** Begin Document extract **

Linux-mm Archive on lore.kernel.org
 help / color / mirror / Atom feed
From: "zhen.ni" <zhen.ni@easystack.cn>
To: Michal Hocko <mhocko@suse.com>
Cc: akpm@linux-foundation.org, vbabka@kernel.org, surenb@google.com,
	jackmanb@google.com, hannes@cmpxchg.org, ziy@nvidia.com,
	linux-mm@kvack.org, linux-kernel@vger.kernel.org
Subject: Re: [PATCH v6 0/3] mm/page_owner: add filter infrastructure for print_mode and NUMA filtering
Date: Tue, 12 May 2026 16:16:36 +0800	[thread overview]
Message-ID: <d5bd3927-3f80-4ed7-a8d2-0b7d58139286@easystack.cn> (raw)
In-Reply-To: <agLWHkhlkBotiLYM@tiehlicka>



在 2026/5/12 15:26, Michal Hocko 写道:
> On Tue 12-05-26 11:11:47, zhen.ni wrote:
>>
>>
>> 在 2026/5/11 20:54, Michal Hocko 写道:
>>> On Mon 11-05-26 20:40:07, zhen.ni wrote:
>>>>
>>>>
>>>> 在 2026/5/11 20:23, Michal Hocko 写道:
>>>>> On Mon 11-05-26 11:30:14, Zhen Ni wrote:
>>>>>> Solution
>>>>>> ========
>>>>>>
>>>>>> This patch series introduces a flexible filter infrastructure with
>>>>>> two initial filters:
>>>>>>
>>>>>> 1. **Print Mode Filter**: Outputs only stack handles instead of
>>>>>>       full stack traces. The handle-to-stack mapping can be retrieved
>>>>>>       from the existing show_stacks_handles interface. This dramatically
>>>>>>       reduces output size while preserving all allocation metadata.
>>>>>>
>>>>>> 2. **NUMA Node Filter**: Allows filtering pages by specific NUMA node(s)
>>>>>>       using flexible nodelist format, enabling targeted analysis of memory
>>>>>>       issues in NUMA-aware deployments.
>>>>>
>>>>> How does this work when there are multiple consumers of the interface?
>>>>> E.g per numa tool to watch node lock page_owner information?
>>>>>
>>>> I understand your concern about concurrent access. Are you asking
>>>> about this scenario?
>>>>
>>>> Scenario: Multiple tools monitoring different NUMA nodes
>>>>     Tool 1: echo "0" > nid && cat page_owner > node0.log
>>>>     Tool 2: echo "1" > nid && cat page_owner > node1.log
>>>>
>>>> The current global filter implementation would have race conditions
>>>> in this case.

** End Document extract **

Written exercise 1:
Using the page_owner email thread, explain how the Print Mode Filter can shrink the output without losing the stack information.
Written exercise 2:
Pick up the page_owner email thread after its last sentence and continue it.

** Begin Recorded data **

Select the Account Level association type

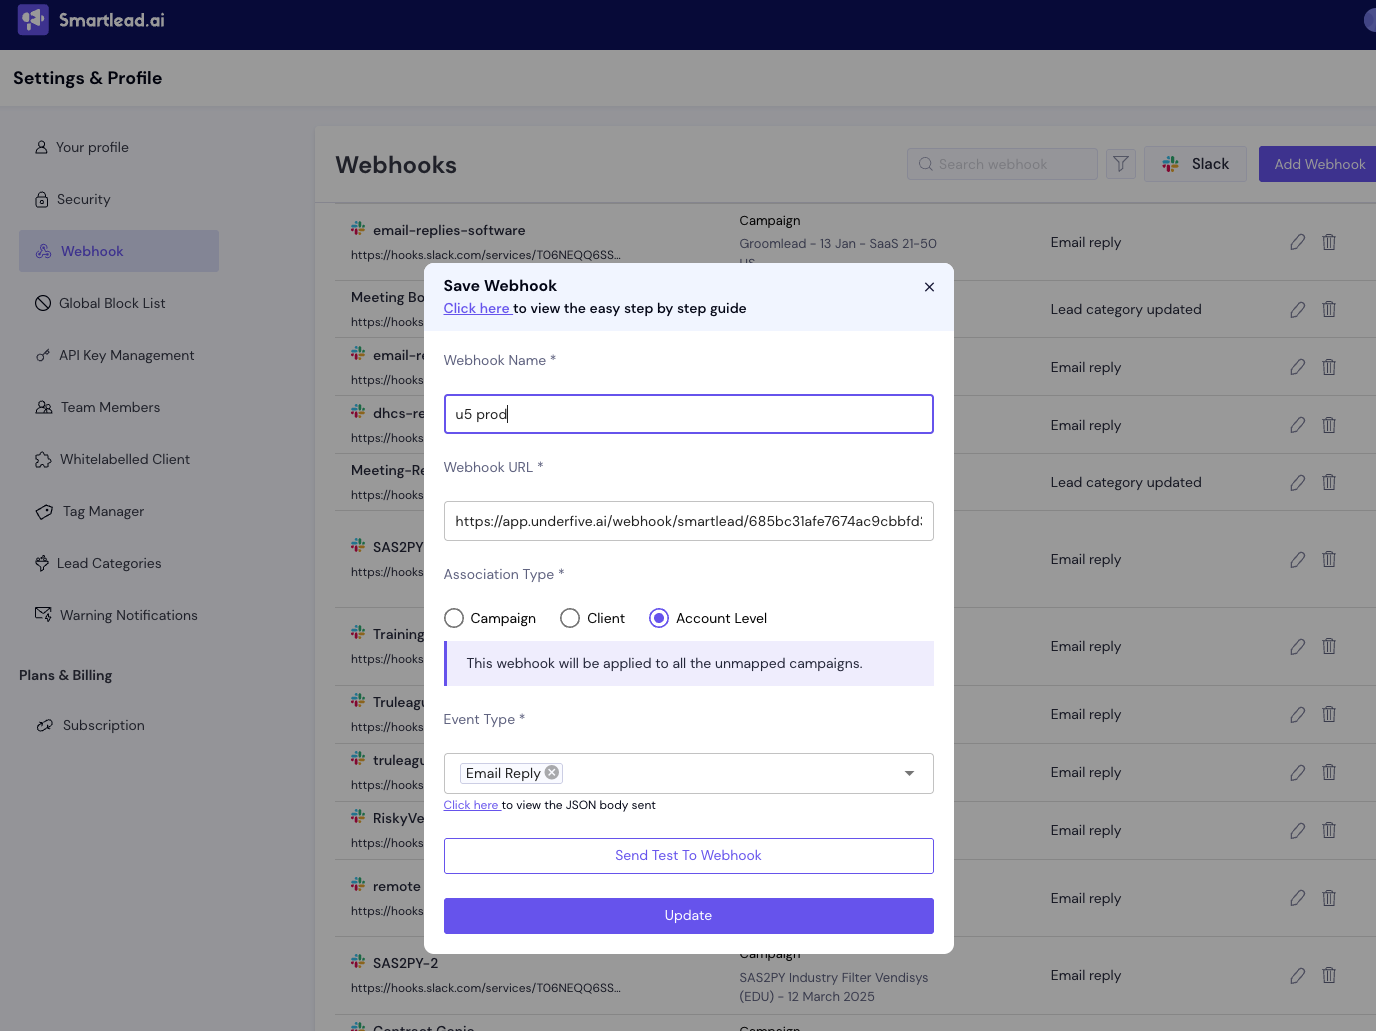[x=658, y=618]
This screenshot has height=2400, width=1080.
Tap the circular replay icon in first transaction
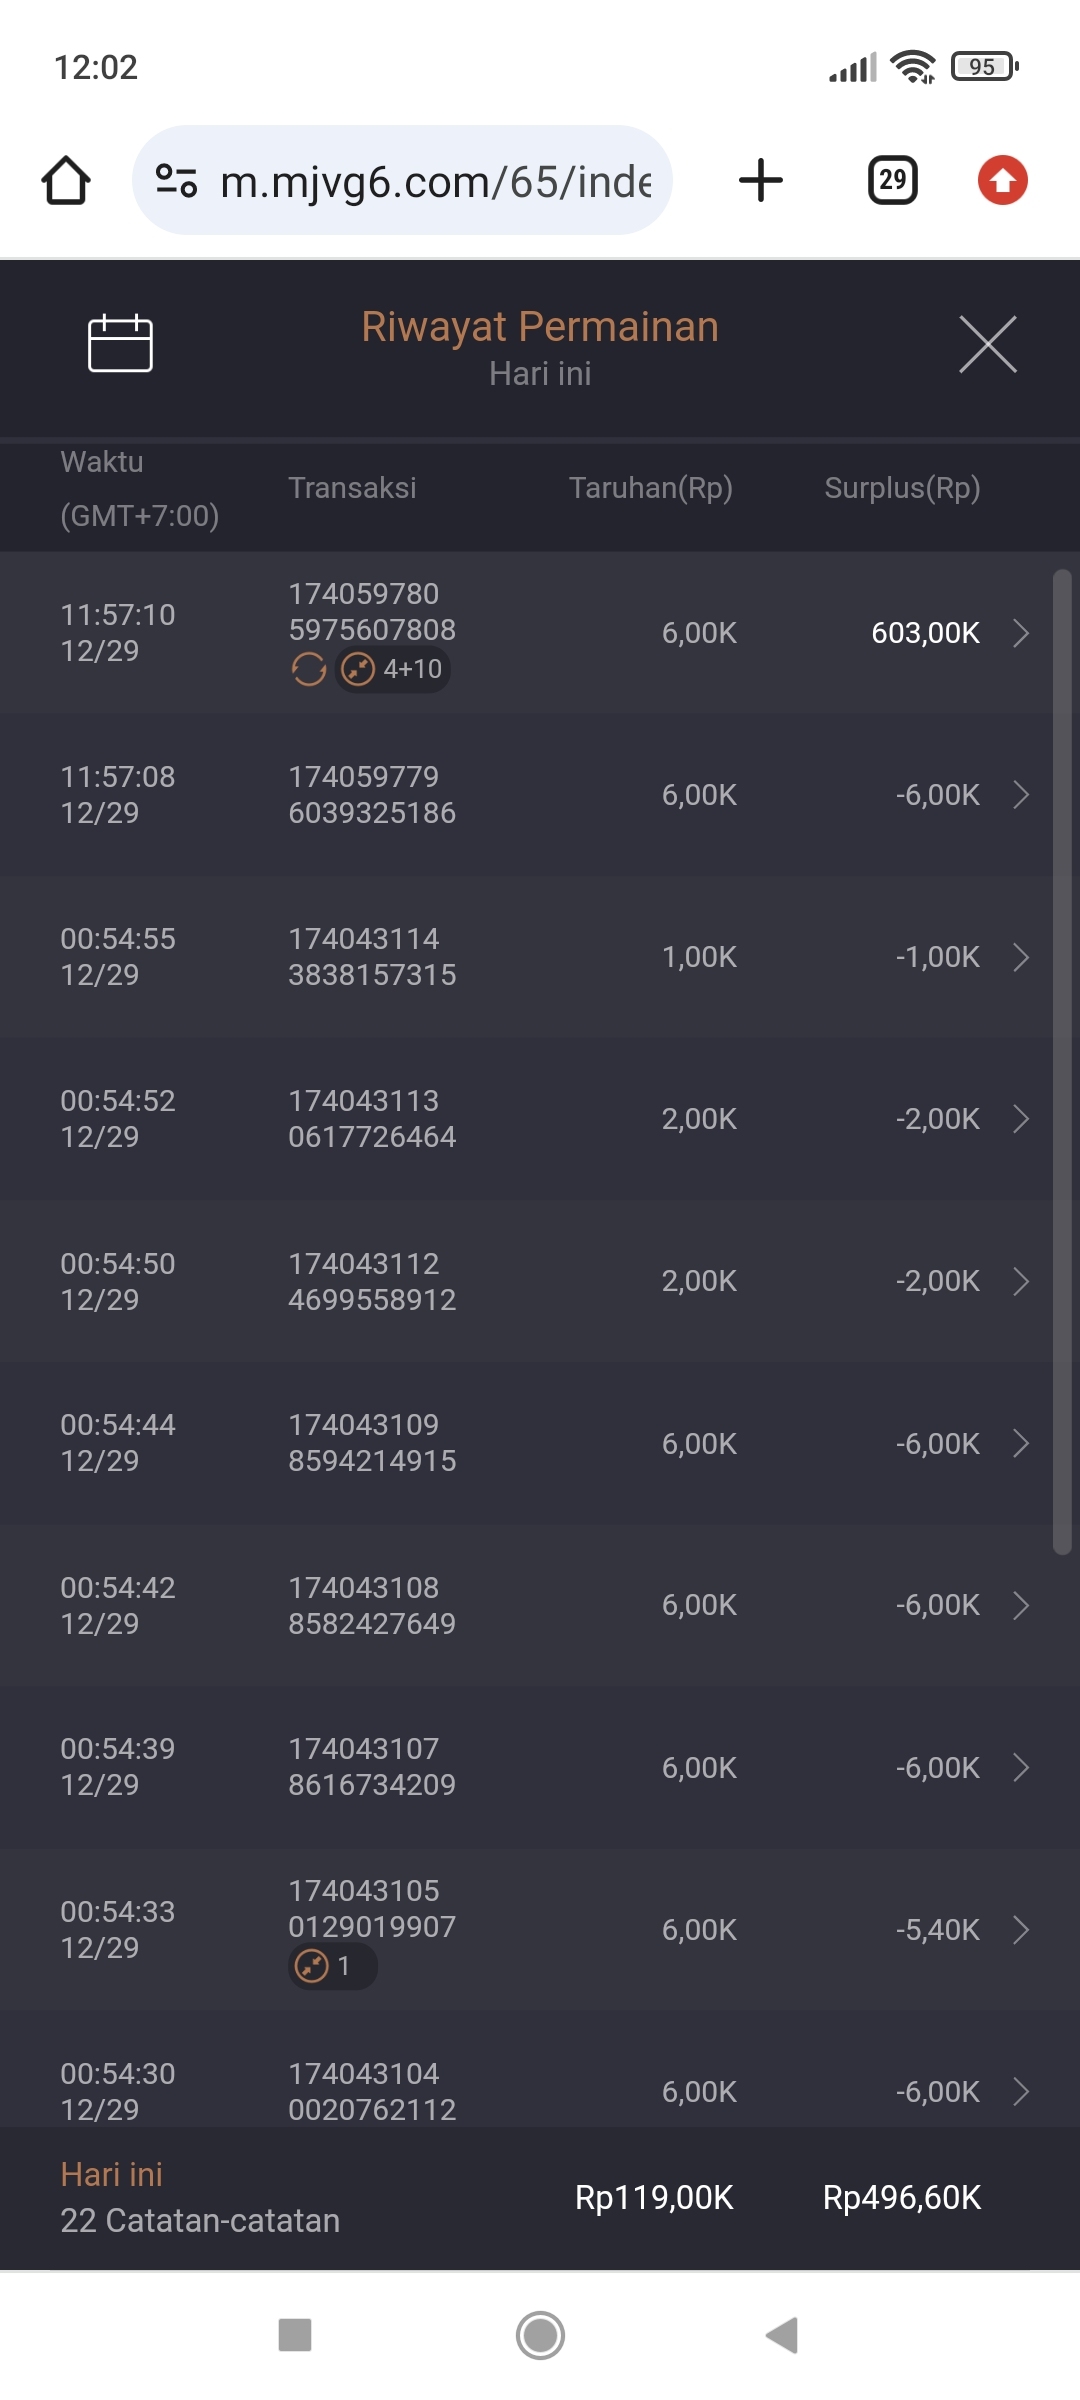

** End Recorded data **

Result 1:
The Print Mode Filter prints only stack handles in place of full stack traces, which greatly reduces the output size while keeping all allocation metadata. The full stack for any handle can still be looked up through the existing show_stacks_handles interface.

Result 2:
>>>
>>> That makes the interface rather broken in my eyes TBH. Is there any way
>>> to make the filter local to the fd?
>>
>> I agree that the global filter state creates race conditions for
>> concurrent consumers.
>>
>> Regarding per-fd filters, I've looked into this approach. The main
>> challenge is that per-fd filter state would require changing the current
>> simple usage model:
> 
>> Current usage:
>> echo "0" > /sys/kernel/debug/page_owner_filter/nid
>> cat /sys/kernel/debug/page_owner
> 
>> Per-fd implementation would require:
>> - Add ioctl interface and allocate filter state in file->private_data
>> - Change page_owner_fops to add .open/.unlocked_ioctl callbacks
>> - Provide user-space tool (e.g., ./page_owner_tool --node 0)
>> - New UAPI header with ioctl definitions
> 
> ioctl is one option. Have you considered to write the filter state to
> the page_owner fd to create a local state?
> 
>> This would replace the current "echo + cat" interface with a
>> tool-based approach.
> 
> Which doesn't sound all that terrible comparing to a non-deterministic
> behavior of this proposal
> 
>> Alternative: Simple mutex protection to serialize
>> concurrent filter modifications. Though this doesn't fully address
>> concurrent reads, it could mitigate the most obvious race conditions.
>>
>> I'm wondering if you have any thoughts on the trade-off here. Since
>> page_owner is mainly used for debugging (typically not in concurrent
>> scenarios), would a simpler approach like mutex protection or documenting
>> this limitation be sufficient?
> 
> The thing is that unless you own the whole machine you never know who
> might consider information from page_owner interesting to filter and
> read. So you might easily get garbage. Not completely terrible
> considering this is debugging interface but I believe we can do better
> than that.

Thank you for the feedback.

I've been thinking about the per-fd filtering approach you suggested:

## Implementation Plan

1. Add per-fd filtering to page_owner file
    - Add .open/.release/.write callbacks
    - Each file descriptor has its own filter state
    - Write filter commands: "nid=0", "mode=stack_handle"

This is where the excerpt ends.